*** Entries supplied

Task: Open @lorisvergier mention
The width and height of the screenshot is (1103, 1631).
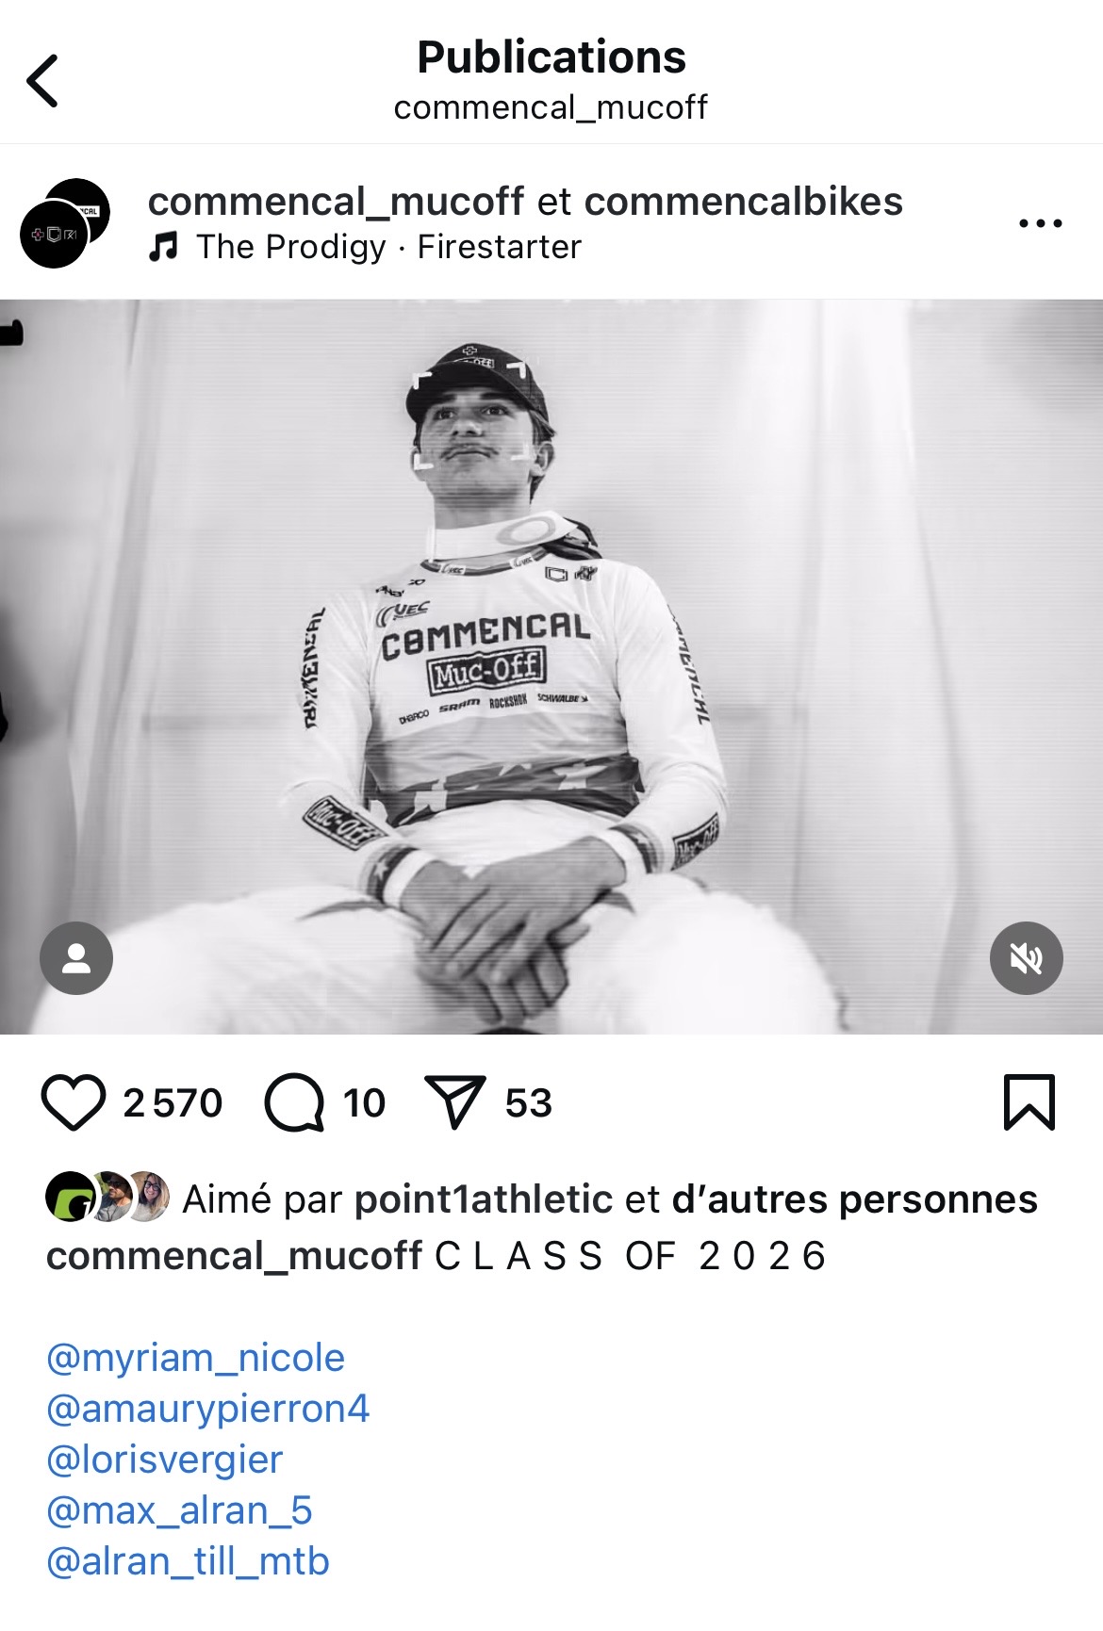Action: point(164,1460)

******
*** Entries supplied

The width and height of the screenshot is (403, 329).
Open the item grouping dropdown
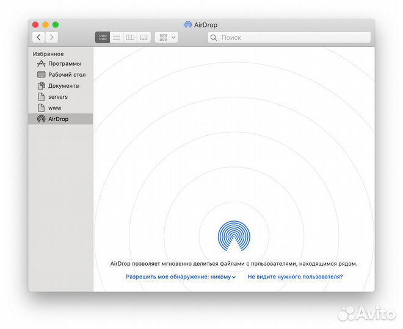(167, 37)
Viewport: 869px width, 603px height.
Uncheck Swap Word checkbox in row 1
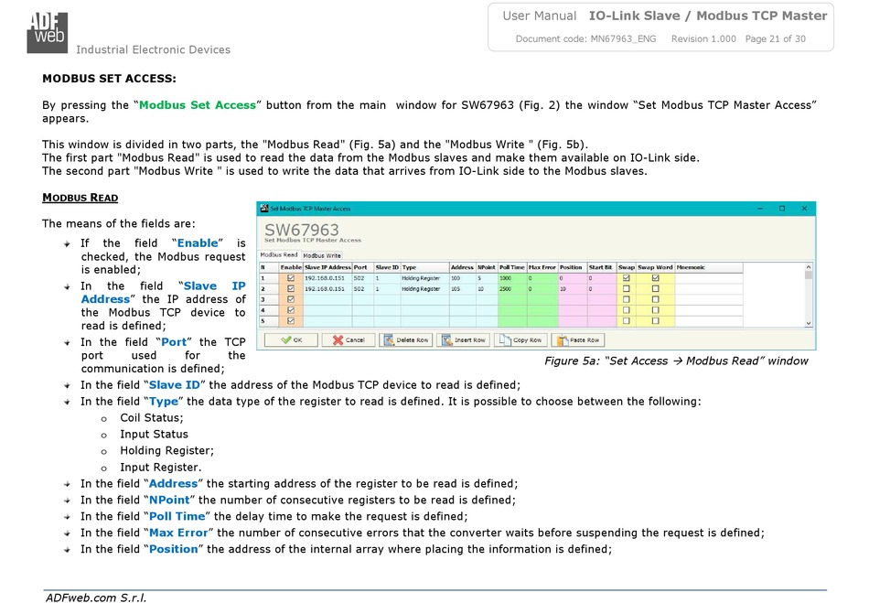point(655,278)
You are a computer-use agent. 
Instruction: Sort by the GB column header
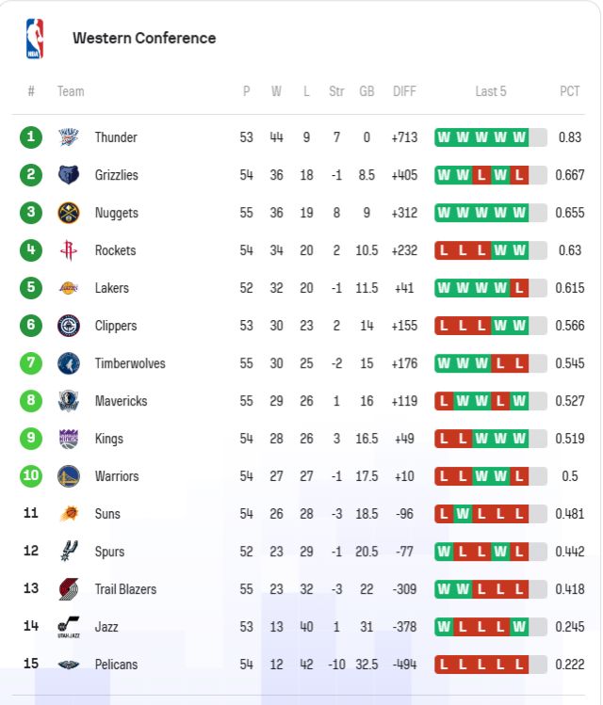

******

What this task involves: All that belongs in the answer is the run of lines above from the line containing "You are a computer-use agent." through the line containing "Instruction: Sort by the GB column header", exactly as written.

Response to the exercise:
You are a computer-use agent. 
Instruction: Sort by the GB column header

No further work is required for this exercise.